Height 9.5 cm, mouth diameter 10.5 cm, base diameter 5.3 cm
Tokugawa Art Museum
Among the numerous black Oribe tea bowls, this tea bowl is highly regarded as an outstanding one due to its unparalleled interestingness. It is a round cylindrical tea bowl, with a thick spatula on the bottom, and a thick wheel-thrown pattern around the waist. The base of the bowl is irregularly rounded and the tatami mat is slightly wide. The interior and two thirds of the exterior are glazed with a jet-black fused glaze, and the white-glazed areas are painted with abstract patterns in iron pigments and covered with a feldspar white glaze. The black glazed area is also covered with a white glaze with a large leaf-like pattern carved in lines, and the bottom is also covered with a white glaze, but the ashen-white clay is visible on the tatami mat of the base.
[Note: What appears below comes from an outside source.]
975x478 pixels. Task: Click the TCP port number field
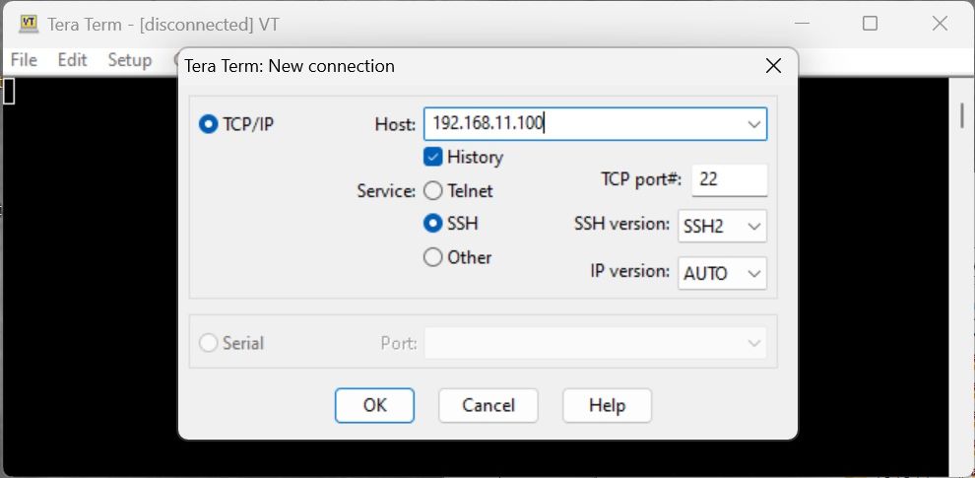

There is a mark like “2” stamped inside the base, but it is not clear whether this is a kiln mark or the owner’s hand stamp. However, there is an old saying that this mark was made by a person named Kozon. Since pottery shards of tea bowls with the same seal have been excavated from Muda-do and Ohira kilns in Oyaya and the Oyasan Omote Kiln in Kusiri, Fujio Koyama assumes that the person who made this tea bowl visited here and there to make it. However, in the same sense, this could also be interpreted as the mark of the person who ordered it.
On the back of the lid of the paulownia inner box, Ryōrōsai wrote “Wori-he tsutsu chawan, wintry withered,” which was once in the collection of the Okatani family in Nagoya, but was donated to the Tokugawa Art Museum.